With running you own NGINX container you have a more finegrained control on settings an configrations however this might be more complex in the long run. Definitely when running it with OWASP plugin.
Running an Azure Web Application Firewall as an PaaS service offloads some of the complexity to the Azure platform. However you need to run an extra service on your cluster in order for it to communicate to the WAF.
Normally the Kubernetes scheduler takes care of making sure that all the pods that are requested are deployed to available nodes. During this deployment the scheduler checks for nodes for multiple things in order to decide what is the best Node. After that, the scheduler will only come into action during new deployments or after the control plane finds that’s it is missing pods. if the containers keep running it doesn’t do anything.
After a few deployments and scaling of new nodes. The cluster might not be in balance anymore. The pods might be clusters around two of the three nodes. The scheduler has done its job and will not resolve this issue. You are required to check if the cluster is in balance and that certain nodes aren’t busy or are underutilized.
One way to resolve this is to start using Kubernetes Descheduler, this product checks if nodes are underutilized or to busy and selectively starts killing pods. The control plane notes that it’s missing pods in its deployment and triggers the scheduler to pick a new host for new pods which then again looks for the best location for the pods.

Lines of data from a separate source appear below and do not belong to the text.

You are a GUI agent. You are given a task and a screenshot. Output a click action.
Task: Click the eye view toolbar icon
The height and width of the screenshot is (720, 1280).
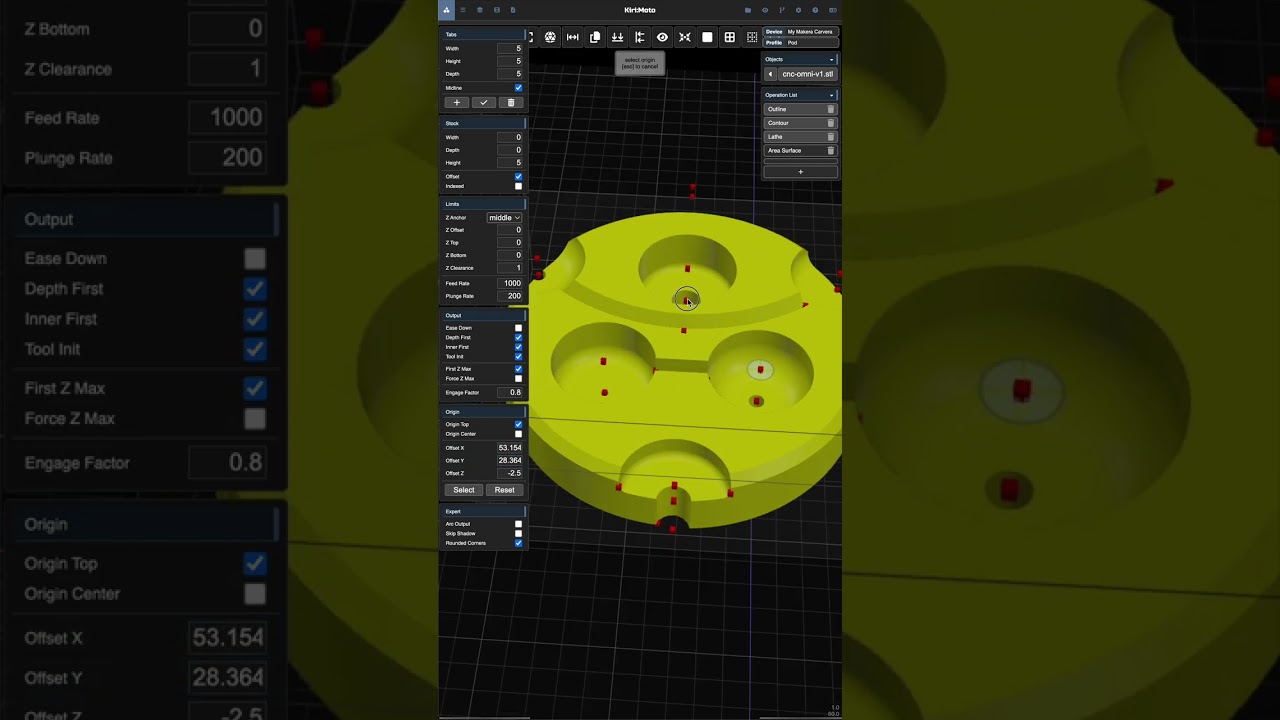point(662,37)
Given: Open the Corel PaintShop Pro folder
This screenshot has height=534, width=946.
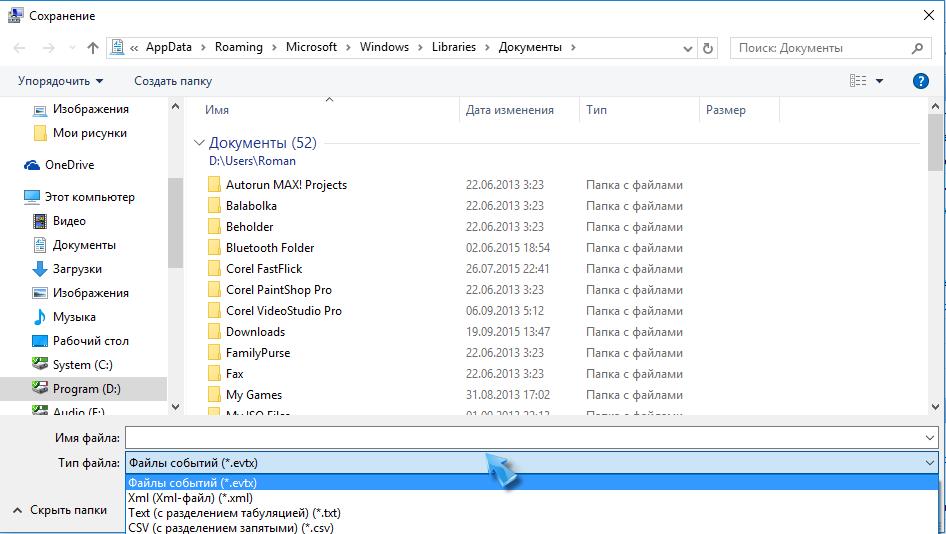Looking at the screenshot, I should click(278, 290).
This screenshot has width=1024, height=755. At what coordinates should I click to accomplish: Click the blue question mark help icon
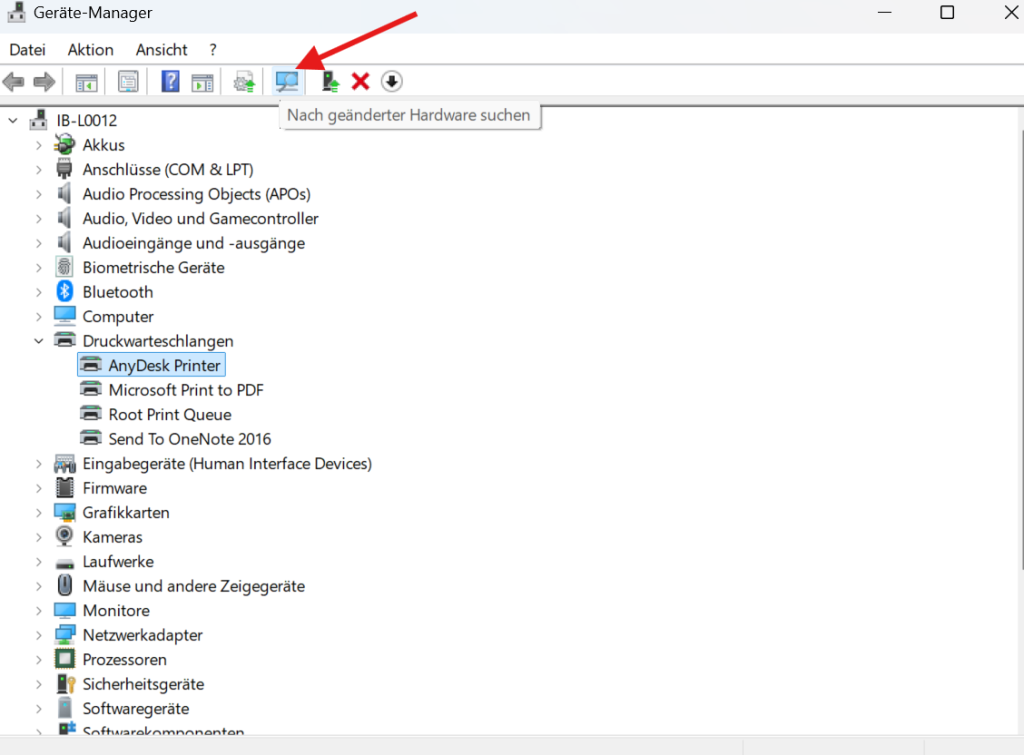pos(170,82)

AKS support scaling on Azure. But the only thing it takes care of is adding extra nodes when AKS requests it. What is doesn’t do is making sure the container workload scales the right way. You need to configure this with horizontal pods autoscaler (HPA). This might result in busy nodes without scaling or no downscaling at all even though the extra compute isn’t required anymore.
Check this for a deep dive on how to configure autoscaling.
Microsoft has created a great product with AKS and resolves a lot of challenges you would have when bootstrapping your own cluster. It’s however important to note that even though it’s a managed cluster there’s still a lot of management needed from you as a customer. AKS is a hybrid between IaaS and SaaS and requires quite a lot of knowledge to run smoothly.
I would, however, like to state that AKS makes Kubernetes accessible to a large audience and managed Kubernetes is the way to go for every company that’s seriously looking to start their Kubernetes or Container journey.